▸ What is needed: Only an exact copy of the records below will serve as the answer.

(Saved entries)
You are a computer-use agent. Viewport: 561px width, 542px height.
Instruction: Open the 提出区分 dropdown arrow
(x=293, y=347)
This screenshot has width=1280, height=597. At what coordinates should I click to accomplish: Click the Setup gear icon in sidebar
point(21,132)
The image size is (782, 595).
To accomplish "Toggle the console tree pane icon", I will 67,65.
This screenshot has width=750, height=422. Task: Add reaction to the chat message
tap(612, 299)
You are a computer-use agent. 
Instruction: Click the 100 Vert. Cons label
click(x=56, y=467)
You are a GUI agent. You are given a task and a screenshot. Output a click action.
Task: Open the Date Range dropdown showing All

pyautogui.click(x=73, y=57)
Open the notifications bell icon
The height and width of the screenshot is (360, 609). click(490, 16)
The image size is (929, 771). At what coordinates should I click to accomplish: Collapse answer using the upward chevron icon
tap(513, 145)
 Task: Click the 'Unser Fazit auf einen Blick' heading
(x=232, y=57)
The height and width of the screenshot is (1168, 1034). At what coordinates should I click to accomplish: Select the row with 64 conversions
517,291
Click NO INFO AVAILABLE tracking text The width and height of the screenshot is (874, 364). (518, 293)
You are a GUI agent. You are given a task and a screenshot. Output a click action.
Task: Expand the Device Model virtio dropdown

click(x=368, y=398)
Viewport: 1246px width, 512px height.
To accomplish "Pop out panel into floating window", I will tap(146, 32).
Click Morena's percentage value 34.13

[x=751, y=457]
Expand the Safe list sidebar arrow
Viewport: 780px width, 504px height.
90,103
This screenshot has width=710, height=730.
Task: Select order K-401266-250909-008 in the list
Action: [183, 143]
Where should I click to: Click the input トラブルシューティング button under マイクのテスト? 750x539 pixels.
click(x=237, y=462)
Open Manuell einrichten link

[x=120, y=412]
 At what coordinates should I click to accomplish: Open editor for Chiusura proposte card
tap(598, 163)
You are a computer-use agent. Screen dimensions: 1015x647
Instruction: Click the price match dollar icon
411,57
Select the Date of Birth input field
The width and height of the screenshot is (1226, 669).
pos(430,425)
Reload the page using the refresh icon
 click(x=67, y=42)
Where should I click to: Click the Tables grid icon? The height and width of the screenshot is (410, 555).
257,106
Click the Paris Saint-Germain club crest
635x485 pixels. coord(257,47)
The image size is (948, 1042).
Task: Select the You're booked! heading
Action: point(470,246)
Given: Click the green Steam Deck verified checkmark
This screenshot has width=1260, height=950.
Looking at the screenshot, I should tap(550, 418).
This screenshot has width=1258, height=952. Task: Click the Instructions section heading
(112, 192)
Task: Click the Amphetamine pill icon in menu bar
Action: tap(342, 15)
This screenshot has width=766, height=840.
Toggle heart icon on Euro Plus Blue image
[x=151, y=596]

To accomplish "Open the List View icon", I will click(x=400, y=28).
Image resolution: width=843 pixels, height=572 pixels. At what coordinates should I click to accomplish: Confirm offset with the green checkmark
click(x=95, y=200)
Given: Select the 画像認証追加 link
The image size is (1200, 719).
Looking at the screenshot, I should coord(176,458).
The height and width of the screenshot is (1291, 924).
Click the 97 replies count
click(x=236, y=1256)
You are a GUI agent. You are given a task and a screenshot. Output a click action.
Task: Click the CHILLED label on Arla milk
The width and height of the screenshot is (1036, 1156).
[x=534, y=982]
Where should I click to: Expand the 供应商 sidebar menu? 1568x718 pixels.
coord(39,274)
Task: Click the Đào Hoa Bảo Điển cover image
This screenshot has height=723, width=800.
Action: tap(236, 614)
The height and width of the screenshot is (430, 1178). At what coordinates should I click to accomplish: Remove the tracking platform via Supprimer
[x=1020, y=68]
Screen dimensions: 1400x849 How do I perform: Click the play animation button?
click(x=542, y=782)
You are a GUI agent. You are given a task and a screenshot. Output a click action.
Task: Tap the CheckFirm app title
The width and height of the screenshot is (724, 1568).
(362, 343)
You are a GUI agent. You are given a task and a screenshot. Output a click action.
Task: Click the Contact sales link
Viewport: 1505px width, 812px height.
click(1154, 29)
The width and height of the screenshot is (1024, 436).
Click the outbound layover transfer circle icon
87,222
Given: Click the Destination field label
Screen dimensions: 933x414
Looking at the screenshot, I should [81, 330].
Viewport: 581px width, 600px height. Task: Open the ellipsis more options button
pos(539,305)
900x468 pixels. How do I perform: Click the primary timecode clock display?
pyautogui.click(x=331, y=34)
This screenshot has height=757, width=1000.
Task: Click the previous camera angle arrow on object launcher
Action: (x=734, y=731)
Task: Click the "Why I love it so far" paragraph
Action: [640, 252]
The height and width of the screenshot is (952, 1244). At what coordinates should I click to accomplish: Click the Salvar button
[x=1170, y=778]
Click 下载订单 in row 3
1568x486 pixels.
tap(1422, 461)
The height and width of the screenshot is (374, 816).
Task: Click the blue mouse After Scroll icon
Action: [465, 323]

▸ Result for this exercise:
You are a computer-use agent. Viewport: 561px width, 542px height.
Instruction: Open the 提出区分 dropdown arrow
(x=293, y=347)
This screenshot has width=1280, height=597. At what coordinates should I click to accomplish: Click the Setup gear icon in sidebar
point(21,132)
The image size is (782, 595).
To accomplish "Toggle the console tree pane icon", I will 67,65.
This screenshot has width=750, height=422. Task: Add reaction to the chat message
tap(612, 299)
You are a computer-use agent. 
Instruction: Click the 100 Vert. Cons label
click(x=56, y=467)
You are a GUI agent. You are given a task and a screenshot. Output a click action.
Task: Open the Date Range dropdown showing All

pyautogui.click(x=73, y=57)
Open the notifications bell icon
The height and width of the screenshot is (360, 609). click(490, 16)
The image size is (929, 771). At what coordinates should I click to accomplish: Collapse answer using the upward chevron icon
tap(513, 145)
 Task: Click the 'Unser Fazit auf einen Blick' heading
(x=232, y=57)
The height and width of the screenshot is (1168, 1034). At what coordinates should I click to accomplish: Select the row with 64 conversions
517,291
Click NO INFO AVAILABLE tracking text The width and height of the screenshot is (874, 364). (518, 293)
You are a GUI agent. You are given a task and a screenshot. Output a click action.
Task: Expand the Device Model virtio dropdown

click(x=368, y=398)
Viewport: 1246px width, 512px height.
To accomplish "Pop out panel into floating window", I will tap(146, 32).
Click Morena's percentage value 34.13

[x=751, y=457]
Expand the Safe list sidebar arrow
Viewport: 780px width, 504px height.
90,103
This screenshot has width=710, height=730.
Task: Select order K-401266-250909-008 in the list
Action: [183, 143]
Where should I click to: Click the input トラブルシューティング button under マイクのテスト? 750x539 pixels.
click(x=237, y=462)
Open Manuell einrichten link

[x=120, y=412]
 At what coordinates should I click to accomplish: Open editor for Chiusura proposte card
tap(598, 163)
You are a computer-use agent. Screen dimensions: 1015x647
Instruction: Click the price match dollar icon
411,57
Select the Date of Birth input field
The width and height of the screenshot is (1226, 669).
pos(430,425)
Reload the page using the refresh icon
 click(x=67, y=42)
Where should I click to: Click the Tables grid icon? The height and width of the screenshot is (410, 555).
257,106
Click the Paris Saint-Germain club crest
635x485 pixels. coord(257,47)
The image size is (948, 1042).
Task: Select the You're booked! heading
Action: point(470,246)
Given: Click the green Steam Deck verified checkmark
This screenshot has width=1260, height=950.
Looking at the screenshot, I should tap(550, 418).
This screenshot has width=1258, height=952. Task: Click the Instructions section heading
(112, 192)
Task: Click the Amphetamine pill icon in menu bar
Action: tap(342, 15)
This screenshot has width=766, height=840.
Toggle heart icon on Euro Plus Blue image
[x=151, y=596]

To accomplish "Open the List View icon", I will click(x=400, y=28).
Image resolution: width=843 pixels, height=572 pixels. At what coordinates should I click to accomplish: Confirm offset with the green checkmark
click(x=95, y=200)
Given: Select the 画像認証追加 link
The image size is (1200, 719).
Looking at the screenshot, I should coord(176,458).
The height and width of the screenshot is (1291, 924).
Click the 97 replies count
click(x=236, y=1256)
You are a GUI agent. You are given a task and a screenshot. Output a click action.
Task: Click the CHILLED label on Arla milk
The width and height of the screenshot is (1036, 1156).
[x=534, y=982]
Where should I click to: Expand the 供应商 sidebar menu? 1568x718 pixels.
coord(39,274)
Task: Click the Đào Hoa Bảo Điển cover image
This screenshot has height=723, width=800.
Action: tap(236, 614)
The height and width of the screenshot is (430, 1178). At what coordinates should I click to accomplish: Remove the tracking platform via Supprimer
[x=1020, y=68]
Screen dimensions: 1400x849 How do I perform: Click the play animation button?
click(x=542, y=782)
You are a GUI agent. You are given a task and a screenshot. Output a click action.
Task: Tap the CheckFirm app title
The width and height of the screenshot is (724, 1568).
(362, 343)
You are a GUI agent. You are given a task and a screenshot. Output a click action.
Task: Click the Contact sales link
Viewport: 1505px width, 812px height.
click(1154, 29)
The width and height of the screenshot is (1024, 436).
Click the outbound layover transfer circle icon
87,222
Given: Click the Destination field label
Screen dimensions: 933x414
Looking at the screenshot, I should [81, 330].
Viewport: 581px width, 600px height. Task: Open the ellipsis more options button
pos(539,305)
900x468 pixels. How do I perform: Click the primary timecode clock display?
pyautogui.click(x=331, y=34)
This screenshot has height=757, width=1000.
Task: Click the previous camera angle arrow on object launcher
Action: (x=734, y=731)
Task: Click the "Why I love it so far" paragraph
Action: [640, 252]
The height and width of the screenshot is (952, 1244). At what coordinates should I click to accomplish: Click the Salvar button
[x=1170, y=778]
Click 下载订单 in row 3
1568x486 pixels.
tap(1422, 461)
The height and width of the screenshot is (374, 816).
Task: Click the blue mouse After Scroll icon
Action: [465, 323]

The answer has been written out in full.